目を覚ますと、もう11時近くになっていた。
やばいっ!なんでアラーム鳴らないん…
そう思って直ぐ気が付いた。
そうか、休みだ…
ぼくはベッドから手だけを伸ばしてテレビのリモコンを探し当てる。
カチャカチャとチャンネルを幾つか変えてスイッチを切る。
さっぶ…
ようやくベッドから出る決心をして、脱ぎっぱなしになっていたセーターをスエットシャツの上から被る。
やかんをコンロにかけて冷蔵庫を覗く。
ベーコンも卵も切れかけている。
食パンをトースターに入れコーヒーを淹れる。
冷ましながら一口。
電話が鳴る。

「起きた?」
うん
「スーパー寄るけど、何か要る物ある?」
えっと、ね

ぼくは卵とベーコン、牛乳を頼んだ。
電話を切って、トーストとベーコンエッグで朝ごはん兼昼ごはんにする。
食べ終わった頃に玄関のチャイムが鳴った。

「寒いね」
うん

部屋が狭くなるし、入ったら動けなくなるのでコタツを置いていない。
彼女は部屋に入るなり、オイルヒーターのスイッチを入れた。

「こういうのって、直ぐ暖まらないんだよね」
部屋が狭いから直ぐだよ

ぼくは食器を洗いながら湯を沸かして、彼女にコーヒーを淹れた。
彼女は冷蔵庫に買ってきた物をしまっている。

昼ごはんは?
「まだ」
何か食べる?
「うん」
って言っても…なぁ…
「何でもいいよ?」
うん

ほとんど空の冷蔵庫の中を見ながら、ぼくは可能な組み合わせを考えていた。
結局捻り出したメニューは「チャーハン」だった。

「偉いよね」
何が?
「なにもなくてもちゃんと作るからさ」
そりゃ作るよ、食べなきゃ機嫌悪くなるだろ?
「うむ」

買ってきてもらったベーコンと卵でチャーハンを作り終えると、ぼくは煙草を吸いにベランダに出た。
昔からそうなのだけど自分で煙草を吸う癖に残り香が大嫌いなのだ。
自分の部屋なのだから遠慮する必要はないし、彼女も別段嫌がっていた訳ではないのだけど、そんな理由から外で煙草を吸うのが習慣になっていた。

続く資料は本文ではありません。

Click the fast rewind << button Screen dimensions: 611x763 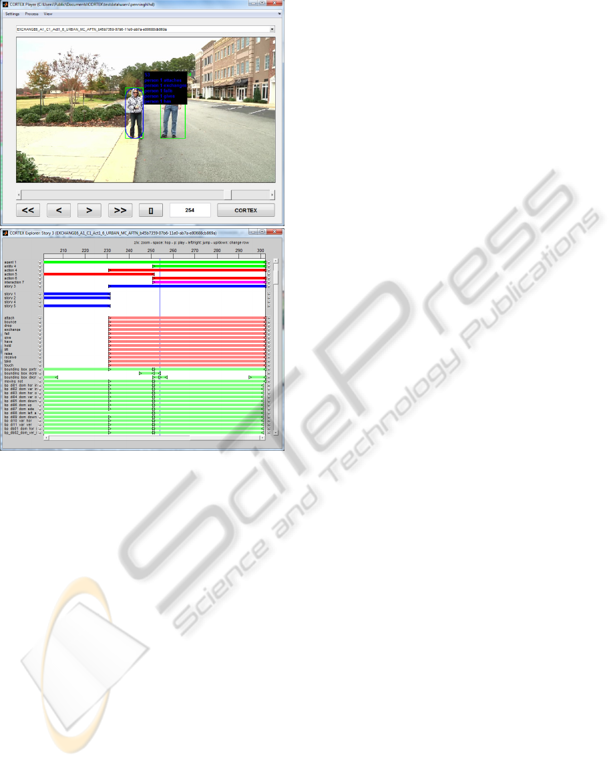point(28,210)
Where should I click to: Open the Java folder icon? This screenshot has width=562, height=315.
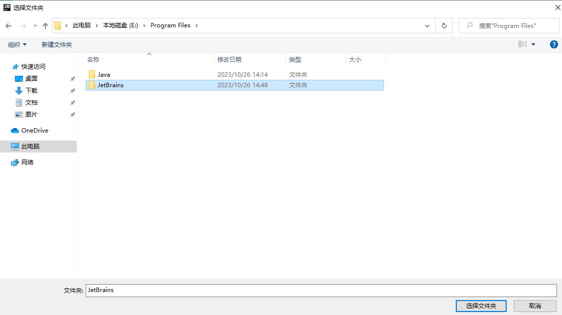click(92, 75)
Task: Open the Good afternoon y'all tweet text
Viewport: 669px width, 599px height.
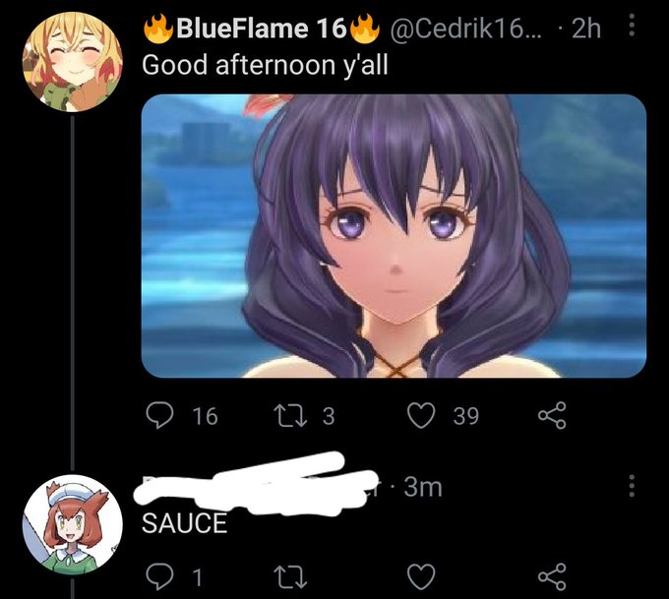Action: [265, 66]
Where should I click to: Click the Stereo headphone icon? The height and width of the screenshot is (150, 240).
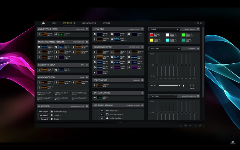click(x=192, y=85)
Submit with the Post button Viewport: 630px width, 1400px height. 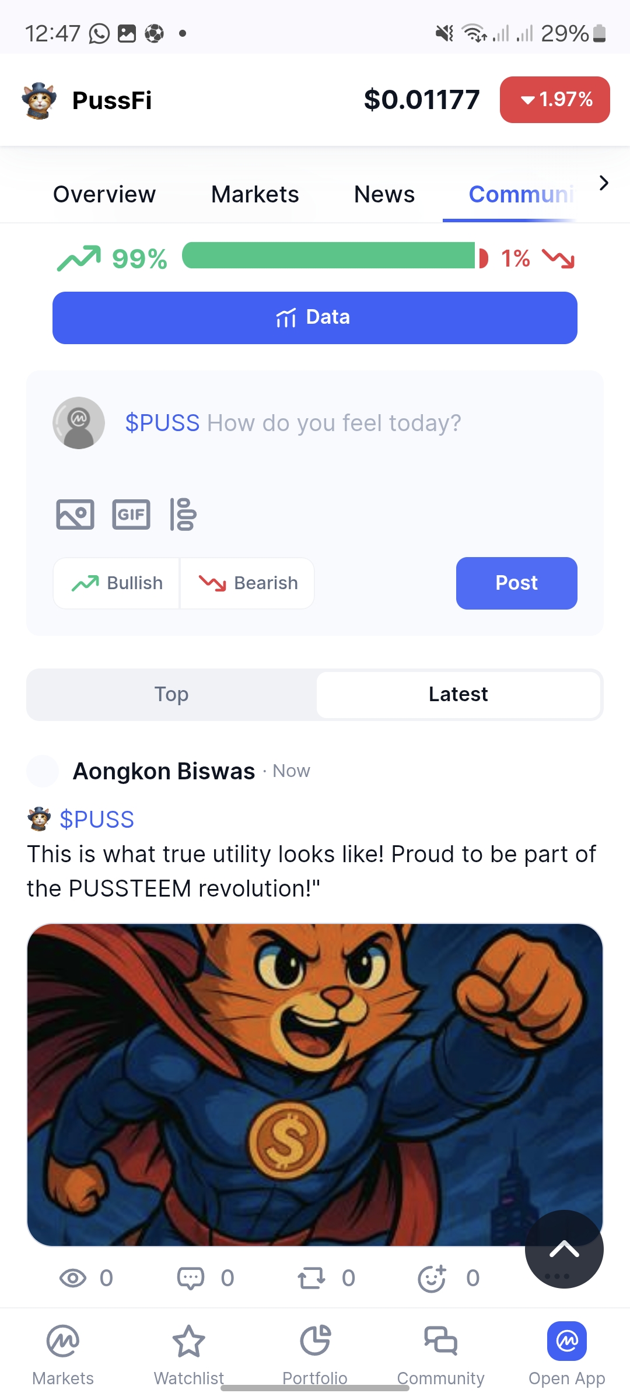[517, 583]
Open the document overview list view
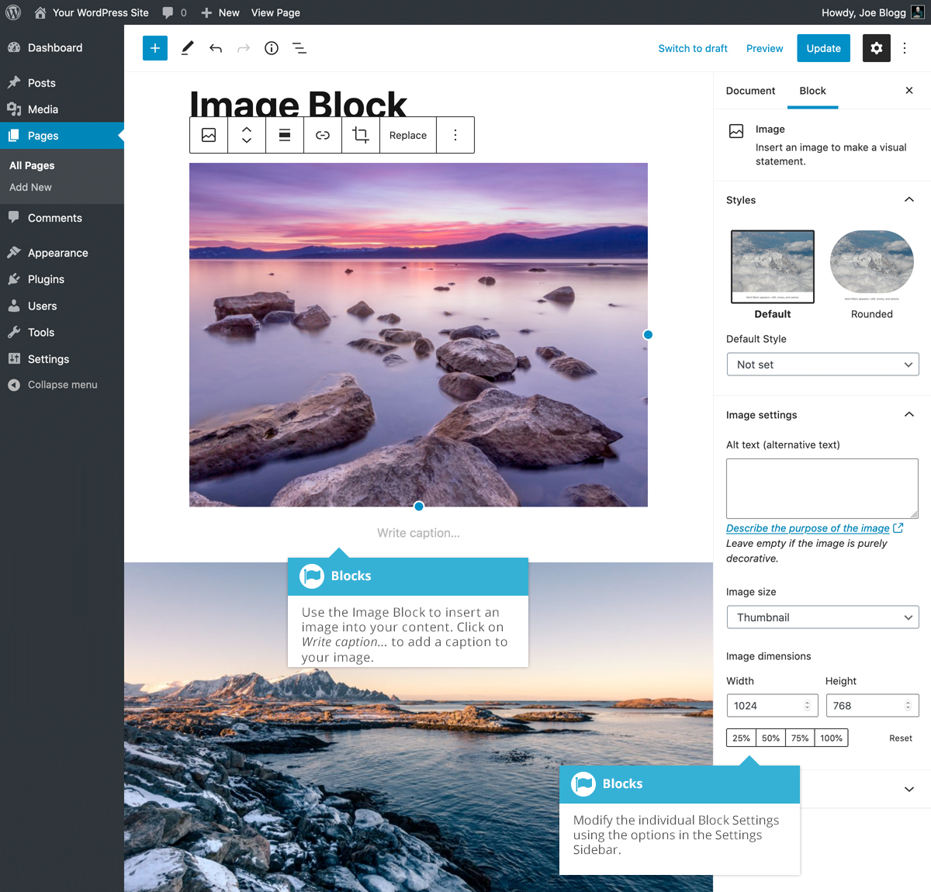The width and height of the screenshot is (931, 892). (x=299, y=48)
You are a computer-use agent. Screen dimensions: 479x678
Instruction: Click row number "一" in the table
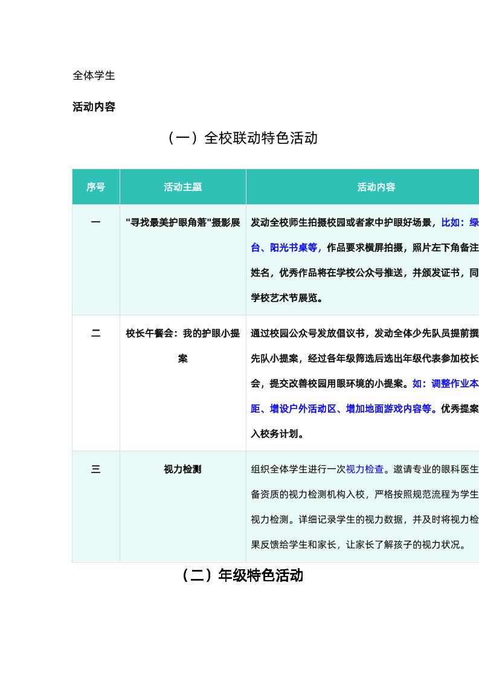click(x=95, y=222)
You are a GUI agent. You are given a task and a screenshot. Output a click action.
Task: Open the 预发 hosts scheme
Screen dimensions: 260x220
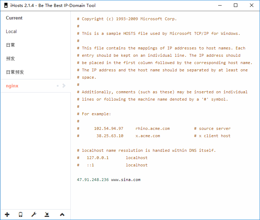point(10,59)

ベランダから部屋の中を見ると、彼女はテレビを見ながらぼくの作ったチャーハンを食べていた。

もう何十年も昔の事なのに、不思議とこの場面をはっきりと覚えている。
二人がけのソファの前に膝を崩して座り、小さなテーブルの上に肘をついて、目の前のテレビを見ながらチャーハンを食べている横顔。
ジーンズにペイルブルーのアンサンブル。

どこか出掛けるの?
「うん」
どこ?
「自由が丘だけど。一緒に行く?」
いいよ

彼女はだいたいそうなのだけど、どこかに行くついでにぼくの部屋の様子を週に一度見に来る。
ちゃんと生きているか。
食べることはともかく、洗濯や買い物はできているか。
平日は忙殺されているから、休みの日は引っ張りまわしたくないと言っていた。
なんともよくできた人だった。
外は曇っていて、黒っぽい雲が引切りなしに流れていた。
ぼくは彼女が洗い物をしている間にジーンズを履いて、スエットの上から被っていたセーターを1番マシなシャツの上に着直した。

その様子を眺めていた彼女が言う。

「ねえ」
うん?
「もしも私がね?」
うん
「着る服とかに注文つけたりするのって嫌?」
うん?変?これ
「ううん、変じゃないよ」
嫌じゃないよ
「そっか」
うん

よほど酷かったに違いない。

電車で二駅ほど行くと自由が丘に着く。
マリークレール通りを渡って緑道沿いにある雑貨店で買い物をして、アンセーニュ・ダングルでコーヒーを飲んで一息ついた後、あちこちとひやかす。
そろそろ帰ろうか、と駅を目指す頃、雪が舞い始めた。

「雪だ」
雪だ
「積もるかな」
どうだろう
「寒いから今夜は鍋料理食べたいな」
いいね

あまりにもはっきりしていて、つい最近のことのように思うのだけど、もう30年以上昔の話だ。
あまりにもはっきりしているから、ぼくは時々それが何かを暗示しているんじゃないかと思ったりする。
でもそんなことはない。
記憶は記憶で、ただもうひたすらに記憶でしかない。

とある冬の日の話。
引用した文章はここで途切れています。